What is this disease?
According to PLoS Neglected Tropical Disease website a group of infectious disease specialists, virologists and epidemiologists state that Chagas disease is the real deal and should not be taken lightly.
It is caused by Trypanosoma cruzi, remains a serious public health concern in many areas of Latin America, including México. It is caused by the parasiteTrypanosoma cruzi, which is transmitted to animals and people by insect vectors that are found only in the Americas (mainly, in rural areas of Latin America where poverty is widespread). Chagas disease (T. cruzi infection) is also referred to as American trypanosomiasis.
In the United States, Chagas disease is considered one of the Neglected Parasitic Infections, a group of five parasitic diseases that have been targeted by CDC for public health action.
According to the CDC 8 to 11 million people in Mexico, Central America, and South America have Chagas disease, most of whom do not know they are infected.
How do you get the disease?
In Chagas-endemic areas, the main way is through vectorborne transmission. The insect vectors are called triatomine bugs. These blood-sucking bugs get infected by biting an infected animal or person. Once infected, the bugs pass T. cruzi parasites in their feces. These bugs are found in houses made from materials like, mud, adobe, straw and palm thatch. During the night, when the inhabitants are sleeping, the bugs emerge. Because they tend to feed on people’s faces, triatomine bugs are also known as “kissing bugs. ” After they bite and ingest blood, they defecate on the person. The person can become infected if T. cruzi parasites in the bug feces enter the body through mucous membranes or breaks in the skin. The unsuspecting, sleeping person may accidentally scratch or rub the feces into the bite wound, eyes, or mouth.
What are the signs and symptoms of Chagas disease?
Much of the clinical information about Chagas disease comes from experience with people who became infected as children through vectorborne transmission. The severity and course of infection might be different in people infected at other times of life, in other ways, or with different strains of the T. cruzi parasite.
There are two phases of Chagas disease: the acute phase and the chronic phase. Both phases can be symptom free or life threatening.
The acute phase lasts for the first few weeks or months of infection. It usually occurs unnoticed because it is symptom free or exhibits only mild symptoms and signs that are not unique to Chagas disease.
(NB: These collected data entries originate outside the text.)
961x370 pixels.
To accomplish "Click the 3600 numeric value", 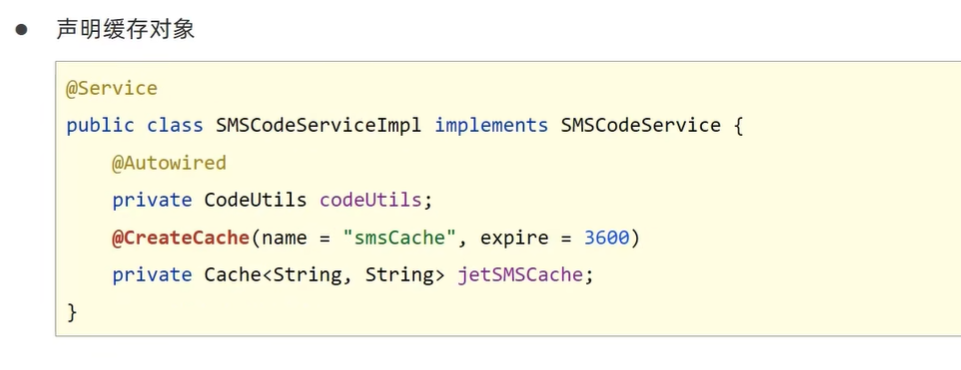I will point(607,238).
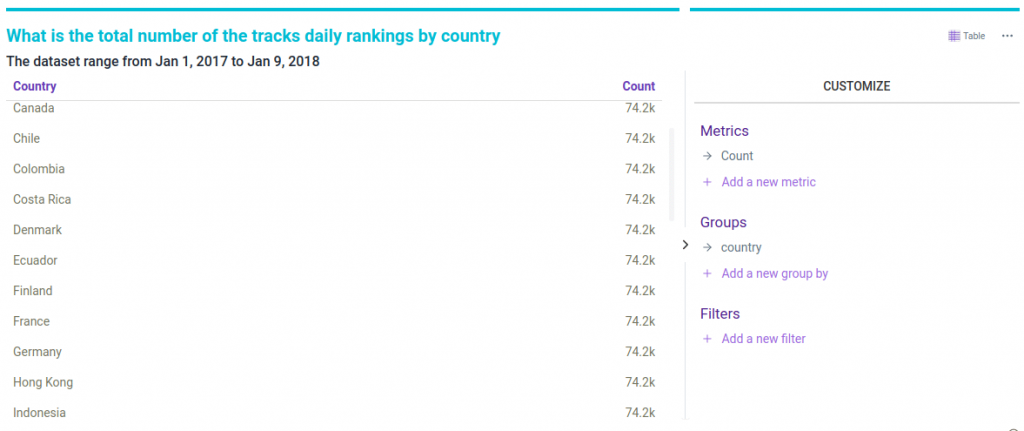Click the plus icon beside new filter
This screenshot has width=1024, height=431.
(707, 339)
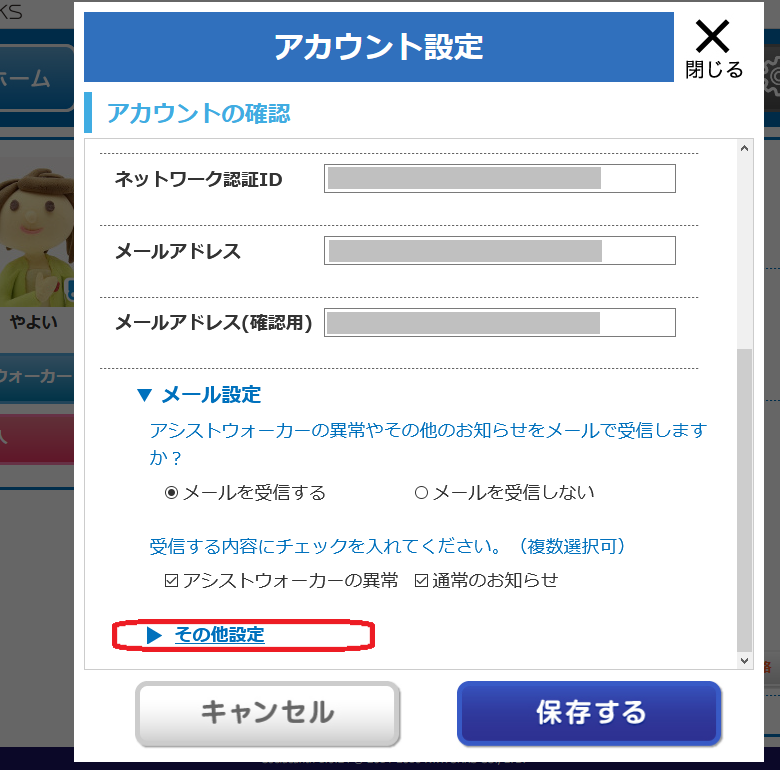The width and height of the screenshot is (780, 770).
Task: Select メールを受信する radio button
Action: tap(171, 493)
The symptoms noted by the patient can include fever, fatigue, body aches, headache, rash, loss of appetite, diarrhea, and vomiting. The signs on physical examination can include mild enlargement of the liver or spleen, swollen glands, and local swelling (a chagoma) where the parasite entered the body. The most recognized marker of acute Chagas disease is called Romaña’s sign, which includes swelling of the eyelids on the side of the face near the bite wound or where the bug feces were deposited or accidentally rubbed into the eye. Even if symptoms develop during the acute phase, they usually fade away on their own, within a few weeks or months. Although the symptoms resolve, the infection, if untreated, persists. Rarely, young children (<5%) die from severe inflammation/infection of the heart muscle (myocarditis) or brain (meningoencephalitis). The acute phase also can be severe in people with weakened immune systems.
During the chronic phase, the infection may remain silent for decades or even for life. However, some people develop:
- cardiac complications, which can include an enlarged heart (cardiomyopathy), heart failure, altered heart rate or rhythm, and cardiac arrest (sudden death); and/or
- intestinal complications, which can include an enlarged esophagus (megaesophagus) or colon (megacolon) and can lead to difficulties with eating or with passing stool.
The average life-time risk of developing one or more of these complications is about 30%.
Sahotra Sarkar, professor of integrative biology and philosophy at The University of Texas at Austin and lead author of a paper on the disease published in PLoS Neglected Tropical Diseases. He states that, “We’ve been studying this for four years now..”
The disease is endemic in Texas. Blood-screening is NOT mandatory and physicians are not required to report this disease’s occurance to health authorities. WHY?
Looking at the map the areas of Texas at greatest risk are: San Antonio, Dallas -Ft. Worth and Houston.Why hasn’t this made the mainstream press?